MARKING BLACK HISTORY MONTH

From the South to the City by the Sea

Posted

Jackie Odom was born and raised in a different America — the Jim Crow South, where Black children were kept out of white schools, and Black adults found it difficult to vote and almost impossible to hold office.

That’s why Odom, who’s now 81 and is among Long Beach’s most prominent citizens, attaches such importance to February — Black History Month.

She observes the month privately, and reflects on its meaning. “It’s an opportunity to understand Black stories,” she said. “It’s also a time to uplift Black voices and shine a spotlight on those who have made a difference.”

Odom, who has lived in Long Beach for 63 years and is known to many as the “Queen of Long Beach,” was born in 1941 and grew up in Princeton, West Virginia, with her parents, Earlie and Ida Moon. Her father, Earlie, spent several years on the City Council, and even served briefly as mayor. Jackie was the second of eight children, and had three brothers and four sisters.

In ninth grade, she went to Genoa Junior High School, in Bluefield. “We passed by so many schools on the way to Genoa,” she recalled of her bus rides, “but because it was so segregated in West Virginia, I had to go there.”

Her father sheltered her from the worst of Jim Crow South racism, at least in at home.

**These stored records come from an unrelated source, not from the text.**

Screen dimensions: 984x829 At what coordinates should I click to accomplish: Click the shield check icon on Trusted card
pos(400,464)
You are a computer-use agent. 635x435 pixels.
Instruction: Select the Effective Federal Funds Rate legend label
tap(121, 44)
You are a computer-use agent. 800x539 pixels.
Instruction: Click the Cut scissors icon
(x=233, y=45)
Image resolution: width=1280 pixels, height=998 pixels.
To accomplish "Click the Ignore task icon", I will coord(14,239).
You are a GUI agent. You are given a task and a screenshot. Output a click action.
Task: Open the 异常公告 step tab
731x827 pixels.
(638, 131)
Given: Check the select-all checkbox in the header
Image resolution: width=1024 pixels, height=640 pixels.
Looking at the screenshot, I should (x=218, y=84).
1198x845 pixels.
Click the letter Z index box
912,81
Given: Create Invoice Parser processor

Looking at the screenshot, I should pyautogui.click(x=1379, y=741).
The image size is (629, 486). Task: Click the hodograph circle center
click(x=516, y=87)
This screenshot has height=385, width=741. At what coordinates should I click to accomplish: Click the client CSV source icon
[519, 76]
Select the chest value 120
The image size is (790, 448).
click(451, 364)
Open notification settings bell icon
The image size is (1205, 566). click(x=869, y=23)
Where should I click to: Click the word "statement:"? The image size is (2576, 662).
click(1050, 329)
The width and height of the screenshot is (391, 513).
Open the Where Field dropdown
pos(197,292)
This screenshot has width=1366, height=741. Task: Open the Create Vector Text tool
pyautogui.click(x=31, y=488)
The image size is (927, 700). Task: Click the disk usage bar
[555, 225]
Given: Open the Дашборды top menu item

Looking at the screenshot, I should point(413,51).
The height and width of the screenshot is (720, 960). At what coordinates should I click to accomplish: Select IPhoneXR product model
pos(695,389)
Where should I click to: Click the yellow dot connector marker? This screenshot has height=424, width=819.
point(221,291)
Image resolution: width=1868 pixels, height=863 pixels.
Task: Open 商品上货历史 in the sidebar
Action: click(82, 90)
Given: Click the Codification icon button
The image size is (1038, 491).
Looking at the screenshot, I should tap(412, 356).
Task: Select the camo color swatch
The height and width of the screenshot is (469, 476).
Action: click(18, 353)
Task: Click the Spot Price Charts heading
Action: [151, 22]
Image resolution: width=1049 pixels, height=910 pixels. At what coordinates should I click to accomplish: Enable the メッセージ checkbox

For the rest of high school, she attended Park Central High School, also in Bluefield, one of two local high schools that enrolled Black students before Bluefield integrated its high schools in 1969. Odom went on to study at West Virginia State College.

But her life changed in her teens. The sister of one of her friends, who had moved to New York to be a housekeeper, came back to visit, and told Odom about all the things she had seen and done and what it was like to live in New York. Odom made up her mind that she was moving there, too.

“I wanted to come to New York, but my mother and father were very much against it, because I was going to West Virginia State College,” she remembered. “They couldn’t hold me down. So I went to my grandmother, and she told me, ‘I’m going to let you go, and once you’re gone, I’ll tell your parents that you’re gone.’”

So Odom set off for New York in the spring of 1960, at age 18. She took some clothes and a few small things her grandmother gave her — sandwiches, fried chicken and a crisp $20 bill — all packed in a shoebox.

After she arrived, she heard about Long Beach, and decided one day to pay a visit. She never left.

She was amazed by the city, and to be living by the beach. She vividly remembers the smell of the ocean, the brick roads, Long Beach’s openness and the old boardwalk. She also remembers being approached on the boardwalk one morning by an owner of a few hotels in the city, who offered her a job. She went to work, saved some money and rented a room in what was then the Bayview Hotel for $15 a week.

Odom enjoyed going to parties and having fun, and went to a party at her aunt’s house in Inwood, in the Five Towns, in the early 1960s. Her cousin Blanche had a friend named Rufus, whom she brought to the party. Jackie and Rufus Odom flirted. They have now been married for 60 years.

“He’s from South Carolina, and our culture was so different,” Jackie said. “In South Carolina then, the man was dominant and the woman has to listen to the man. Me, with my personality, that was not going to work. We had some hard times, but we both were young, so we sort of grew up together.”

The Odoms had two children, Angela, now 61, and Vida, 58. They also helped raise six other children, some of her sister’s and two grandchildren.

In the mid-1960s, Jackie got a job at the Tides Nursing Home, now Beach Terrace, on West Broadway. She enjoyed the work and the environment, so she attended BOCES nursing school in New Hyde Park, and finished her training in 1969. She worked at South Nassau Hospital, now Mount Sinai South Nassau, in Oceanside, and South Oaks Hospital, in Amityville. She was initially a nurse’s aide, but spent her last 20 working years as a geriatric nurse. She retired in 2010.

“That was my place,” she said of geriatric nursing. “I have a passion for young people and old people. As a nurse’s aide, I had so much exposure to older people. And that’s why I gravitated to older people.”

Aside from her professional career, Odom has done a lot for the Long Beach community. In the mid-1970s, she got involved with the Martin Luther King Jr. Center. In 1983 she became the center’s chair, a position she held for 17 years. During her tenure, educational programs were plentiful, doctors from Long Beach Hospital regularly administered immunizations and Long Beach held its first MLK Day march.

In recognition of her work with the center, she has won numerous awards, including citations from the state as well as the Beach to Bay Civic Association’s Woman of the Year honor. She is still active at the MLK Center and around the city, and doesn’t plan to stop. She helped city officials select Police Commissioner Ron Walsh.

“I still go to the march and help out around town as much as I can,” Odom said. “I have a lot of nicknames, but the big one is the Queen of Long Beach. That’s what they called me at the MLK march before I spoke this year.